Energy dissipation at the atomic scale explains how fracture energy depends on crack velocity in silica glass
Marthe Gr{\o}nlie Guren, Sigbj{\o}rn L{\o}land Bore, Fran\c{c}ois Renard, Henrik Andersen Sveinsson

TL;DR
This study uses molecular dynamics simulations to reveal that fracture energy in silica glass increases with crack velocity due to nanoscale surface changes, challenging the notion of constant fracture energy.
Contribution
It demonstrates that fracture energy varies with crack velocity at the atomic scale, influenced by nanoscale roughening and surface energy changes, not just surface area.
Findings
Fracture energy increases by up to 33% below the branching threshold.
Nanoscale roughening contributes equally to fracture energy rise as surface energy density.

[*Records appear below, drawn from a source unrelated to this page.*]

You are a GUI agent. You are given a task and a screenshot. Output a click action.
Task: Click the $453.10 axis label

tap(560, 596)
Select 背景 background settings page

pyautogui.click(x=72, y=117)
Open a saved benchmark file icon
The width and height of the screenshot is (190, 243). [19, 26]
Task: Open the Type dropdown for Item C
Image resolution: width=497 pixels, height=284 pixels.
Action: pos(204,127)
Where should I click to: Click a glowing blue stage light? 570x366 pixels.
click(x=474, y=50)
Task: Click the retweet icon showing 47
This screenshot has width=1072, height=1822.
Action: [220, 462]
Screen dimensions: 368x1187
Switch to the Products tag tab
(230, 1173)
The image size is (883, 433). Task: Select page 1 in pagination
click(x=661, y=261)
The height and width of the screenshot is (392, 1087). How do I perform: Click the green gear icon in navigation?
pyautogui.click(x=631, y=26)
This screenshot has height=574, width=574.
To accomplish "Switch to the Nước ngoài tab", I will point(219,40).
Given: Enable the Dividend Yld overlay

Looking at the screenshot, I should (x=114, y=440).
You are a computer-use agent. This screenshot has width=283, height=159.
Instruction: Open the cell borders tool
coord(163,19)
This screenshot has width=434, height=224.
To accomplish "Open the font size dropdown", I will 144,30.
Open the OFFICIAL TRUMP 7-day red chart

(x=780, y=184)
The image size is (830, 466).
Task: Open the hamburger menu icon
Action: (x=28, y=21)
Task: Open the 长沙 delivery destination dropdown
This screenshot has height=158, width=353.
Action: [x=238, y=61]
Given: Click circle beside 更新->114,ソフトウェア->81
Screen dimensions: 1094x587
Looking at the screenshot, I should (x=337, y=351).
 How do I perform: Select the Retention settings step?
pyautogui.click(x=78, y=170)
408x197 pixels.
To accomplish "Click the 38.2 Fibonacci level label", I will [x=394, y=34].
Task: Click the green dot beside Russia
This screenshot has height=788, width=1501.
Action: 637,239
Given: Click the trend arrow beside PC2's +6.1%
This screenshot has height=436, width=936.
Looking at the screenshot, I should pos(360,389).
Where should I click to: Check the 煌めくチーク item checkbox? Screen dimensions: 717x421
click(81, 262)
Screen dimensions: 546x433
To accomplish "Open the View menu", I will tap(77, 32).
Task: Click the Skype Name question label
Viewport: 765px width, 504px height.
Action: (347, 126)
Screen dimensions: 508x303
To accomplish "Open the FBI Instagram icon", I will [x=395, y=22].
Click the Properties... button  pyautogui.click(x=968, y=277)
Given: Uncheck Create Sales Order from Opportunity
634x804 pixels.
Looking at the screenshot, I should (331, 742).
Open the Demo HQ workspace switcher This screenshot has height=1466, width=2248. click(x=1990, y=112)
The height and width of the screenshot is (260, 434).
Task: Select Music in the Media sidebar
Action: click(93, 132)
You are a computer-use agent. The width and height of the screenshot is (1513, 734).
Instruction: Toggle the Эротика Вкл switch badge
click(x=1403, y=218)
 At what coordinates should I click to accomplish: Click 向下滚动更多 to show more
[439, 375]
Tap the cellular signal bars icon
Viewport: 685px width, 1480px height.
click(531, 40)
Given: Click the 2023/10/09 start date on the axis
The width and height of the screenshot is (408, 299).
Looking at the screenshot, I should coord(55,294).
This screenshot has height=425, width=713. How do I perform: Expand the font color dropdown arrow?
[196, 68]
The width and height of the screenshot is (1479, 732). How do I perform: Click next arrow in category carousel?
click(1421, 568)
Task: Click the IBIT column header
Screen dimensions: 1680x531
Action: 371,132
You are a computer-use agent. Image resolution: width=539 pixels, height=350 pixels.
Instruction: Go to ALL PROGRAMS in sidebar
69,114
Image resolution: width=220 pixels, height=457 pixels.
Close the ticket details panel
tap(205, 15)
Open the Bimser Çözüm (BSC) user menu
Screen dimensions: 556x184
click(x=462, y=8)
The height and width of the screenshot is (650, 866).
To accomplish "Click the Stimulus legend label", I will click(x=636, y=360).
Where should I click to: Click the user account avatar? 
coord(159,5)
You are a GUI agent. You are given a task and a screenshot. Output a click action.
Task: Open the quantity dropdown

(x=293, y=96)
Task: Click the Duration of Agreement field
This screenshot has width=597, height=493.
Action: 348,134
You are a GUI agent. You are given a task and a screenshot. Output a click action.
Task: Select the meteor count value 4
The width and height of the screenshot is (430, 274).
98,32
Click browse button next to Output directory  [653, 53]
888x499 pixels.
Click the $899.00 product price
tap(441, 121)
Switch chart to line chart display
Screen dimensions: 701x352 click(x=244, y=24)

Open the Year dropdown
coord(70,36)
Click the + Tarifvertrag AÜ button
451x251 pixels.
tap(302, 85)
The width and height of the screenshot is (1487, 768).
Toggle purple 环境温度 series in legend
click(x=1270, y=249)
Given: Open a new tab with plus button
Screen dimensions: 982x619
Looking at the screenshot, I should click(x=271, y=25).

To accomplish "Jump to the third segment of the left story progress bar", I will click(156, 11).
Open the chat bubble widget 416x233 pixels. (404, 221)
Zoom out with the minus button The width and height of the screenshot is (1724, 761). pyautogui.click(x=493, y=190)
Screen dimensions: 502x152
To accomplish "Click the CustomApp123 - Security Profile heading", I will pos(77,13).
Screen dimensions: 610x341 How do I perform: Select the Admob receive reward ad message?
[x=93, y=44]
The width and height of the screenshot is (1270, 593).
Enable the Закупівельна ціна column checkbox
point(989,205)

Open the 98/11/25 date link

Dynamic fracture creates fundamentally different surfaces at the nanoscale.
Abstract
The fracture energy of brittle materials rises with crack velocity, and this effect is typically attributed to surface roughening from path instabilities. Here we show, using molecular dynamics simulations of silica glass with a first-principles machine learned interatomic potential, that the structural fracture energy rises by up to 33 % already below the branching threshold, showing that fracture energy is not a constant material property. This rise in fracture energy is roughly equally partitioned between an increase in the intrinsic surface energy density and nanoscale roughening that increases the real fracture surface area. Results demonstrate that dynamic fracture in silica glass increases the fracture energy not merely by creating more apparent surface, but also by creating a fundamentally different surface at the nanoscale.